Storage clustering specialist Isilon claimed it can now improve storage utilisation and management across the board, as it introduced scalable NAS nodes aimed at both transactional applications and nearline storage.
Like the company’s existing clustered NAS systems, the new devices can be brought together to operate as a single unit. Isilon senior product manager Gautam Mehandru said volumes as large as 3.45 petabytes can be created, and can each be managed as a single giant file system.
He claimed that the ability to run an entire tier of storage as a single volume means storage utilisation can be as high as 80 percent, while storage management costs can be cut by as much as 85 percent. It allows organisations to buy, power and manage fewer disk drives, he added.
Isilon’s InifiniBand-based clustering scheme also aggregates the NAS nodes’ I/O capabilities, allowing them to outperform stand-alone NAS by up to 60 times, Mehandru said.
The technology aims to meet the growing demand for storing unstructured file-based data, rather than block-based application data.
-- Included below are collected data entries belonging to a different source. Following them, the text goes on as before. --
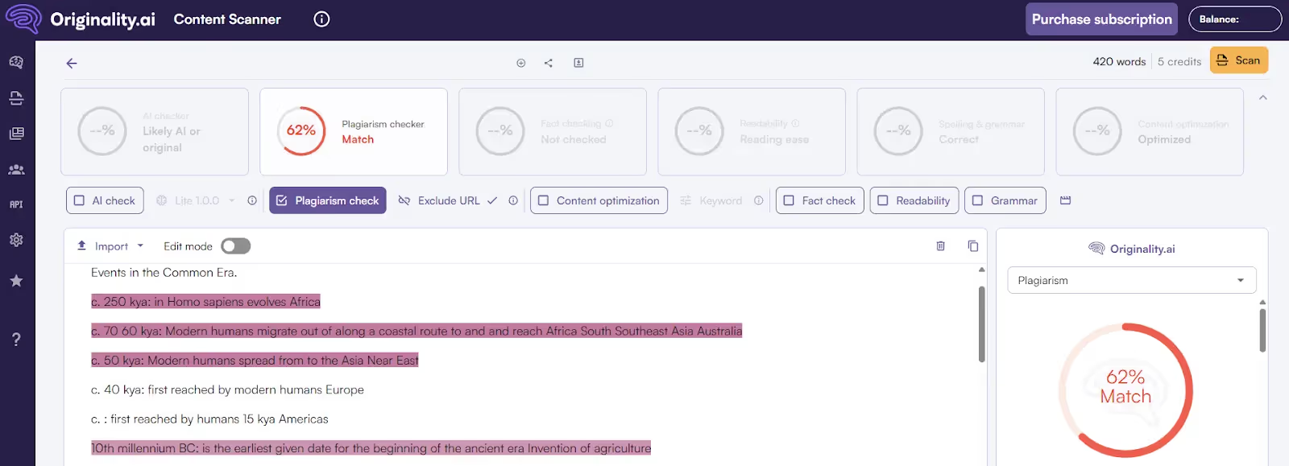Viewport: 1289px width, 466px height.
Task: Enable the AI check checkbox
Action: [x=80, y=200]
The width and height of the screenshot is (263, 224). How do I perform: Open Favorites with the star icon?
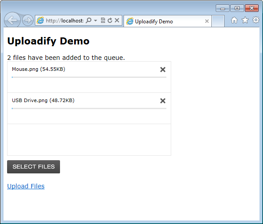[245, 20]
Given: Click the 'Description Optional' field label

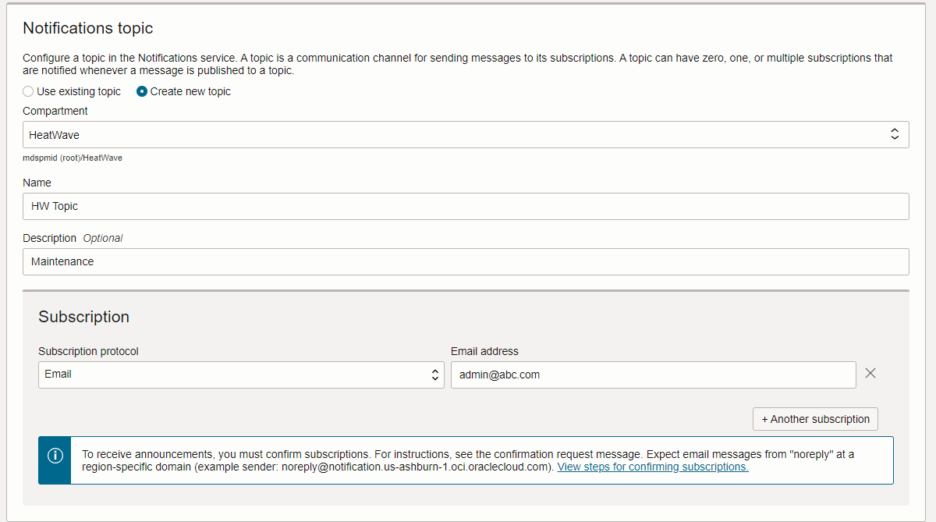Looking at the screenshot, I should tap(73, 238).
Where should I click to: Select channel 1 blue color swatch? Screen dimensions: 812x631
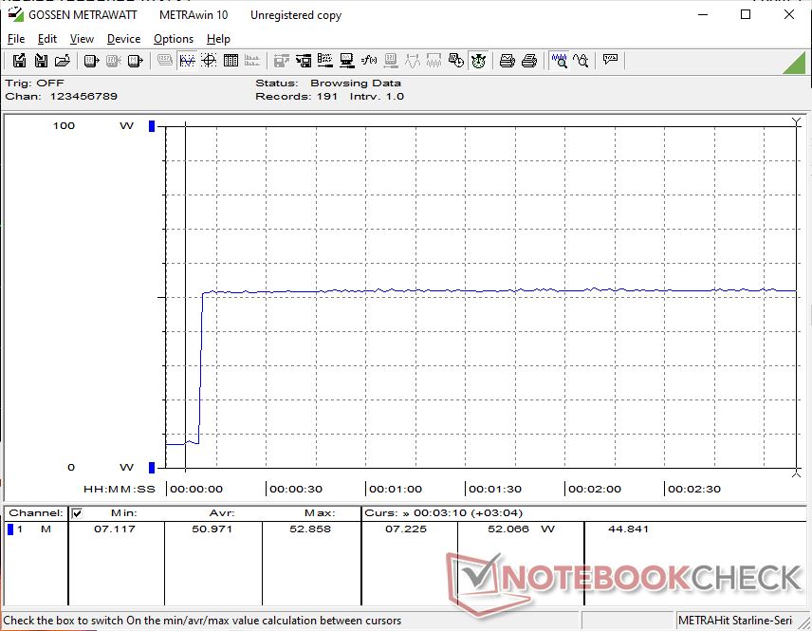click(x=10, y=529)
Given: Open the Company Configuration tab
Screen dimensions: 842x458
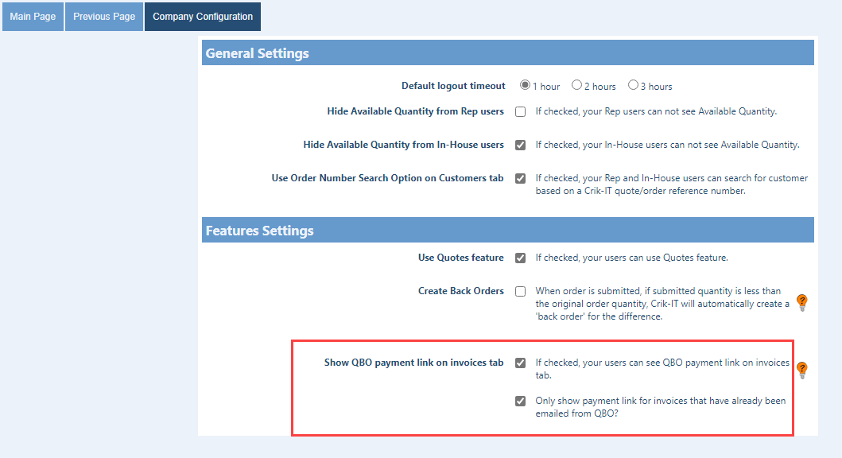Looking at the screenshot, I should tap(203, 17).
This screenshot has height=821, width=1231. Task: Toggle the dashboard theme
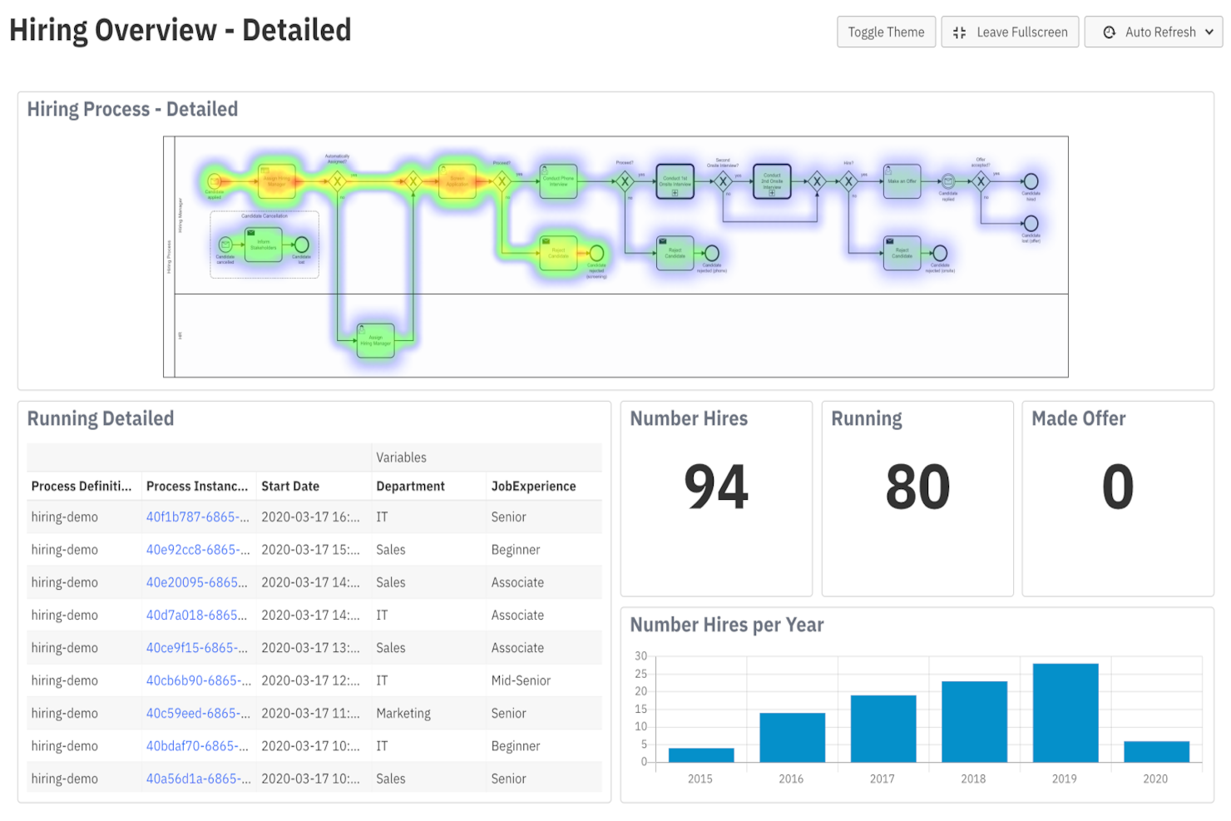click(886, 32)
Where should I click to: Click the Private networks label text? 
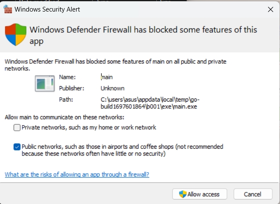coord(89,127)
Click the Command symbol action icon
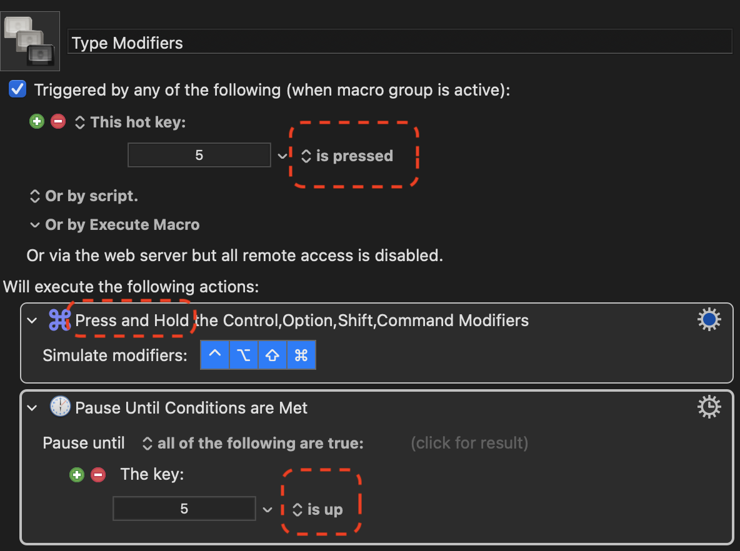740x551 pixels. pyautogui.click(x=60, y=320)
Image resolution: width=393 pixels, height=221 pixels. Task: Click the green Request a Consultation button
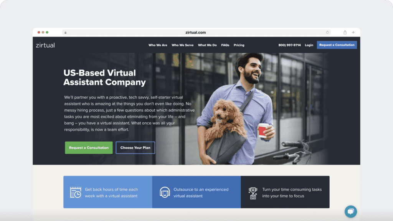89,148
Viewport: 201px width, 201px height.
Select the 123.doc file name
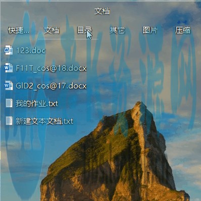31,51
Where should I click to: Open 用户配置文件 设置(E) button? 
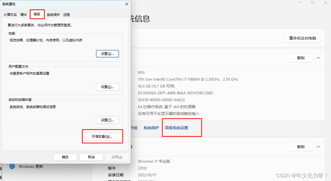[107, 87]
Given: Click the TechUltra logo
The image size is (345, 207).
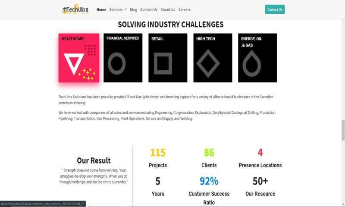Looking at the screenshot, I should point(75,9).
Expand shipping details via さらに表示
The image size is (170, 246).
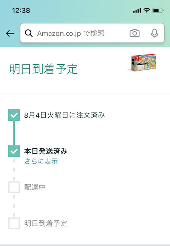coord(41,161)
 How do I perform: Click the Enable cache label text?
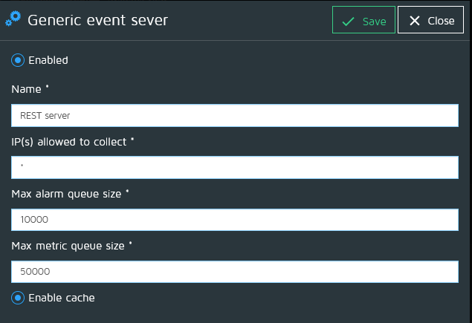click(x=62, y=298)
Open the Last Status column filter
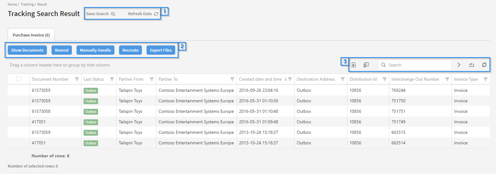 point(112,79)
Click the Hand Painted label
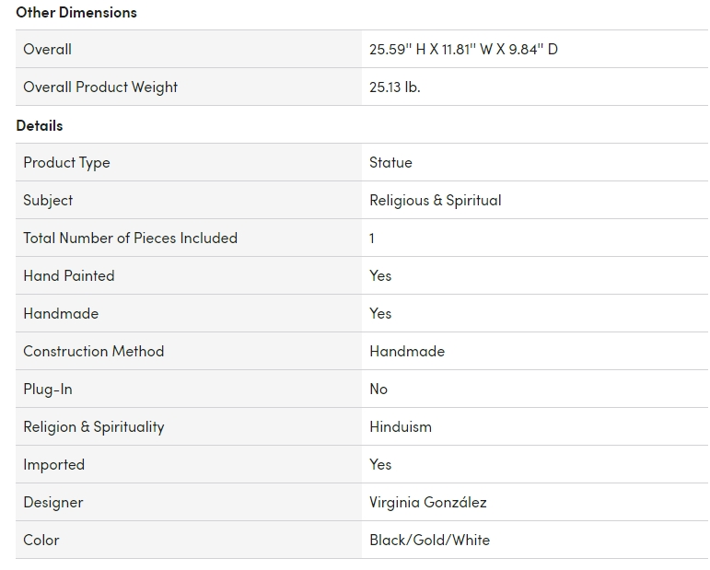This screenshot has height=570, width=710. click(x=69, y=275)
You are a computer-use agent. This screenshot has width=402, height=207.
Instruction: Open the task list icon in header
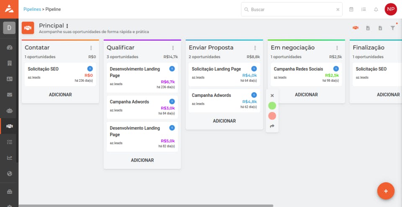coord(363,9)
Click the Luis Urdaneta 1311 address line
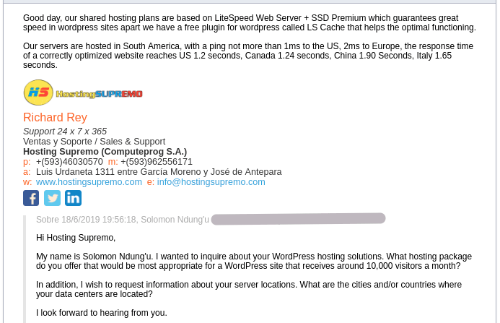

Isilon said that current uses include storing genome maps, geophysical data, photos and videos, and email.
The new storage devices, which all run the same Isilon OneFS operating software, are the IQ 5400S, the IQ 36NL and the IQ 36000. The latter is an addition to Isilon’s older NAS family – each node houses 36 1TB hard disks, and up to 96 nodes can be clustered together.
Mehandru said that where Isilon’s existing NAS systems – now relabelled as its X-Series – are built around SATA hard disks, the S-Series IQ 5400 uses faster SAS hard drives to meet the high-performance, low-latency and random I/O demands of transactional applications.
He added that, conversely, where the X-Series is optimised for SATA performance, the NL-Series also uses SATA drives but is optimised for price and capacity.
The NL-Series will cost around $2 per GB before discounts, he said, while the X-Series will cost twice that but offer four times the performance.
“With the NL we are trying to redefine near-line storage economies – it trades performance for price, with less CPU and memory and fewer front-end interfaces, but still with massive scalability and the same proposition of one file volume,” he said.
He acknowledged however that the NL-Series does not yet offer any power-saving technology to spin-down disks when they are not being accessed, as MAID does for example.
“We have chosen lower-power components but that’s as far as we’ve gone,” he said. “It is near-line rather than archiving, the border is blurred though.”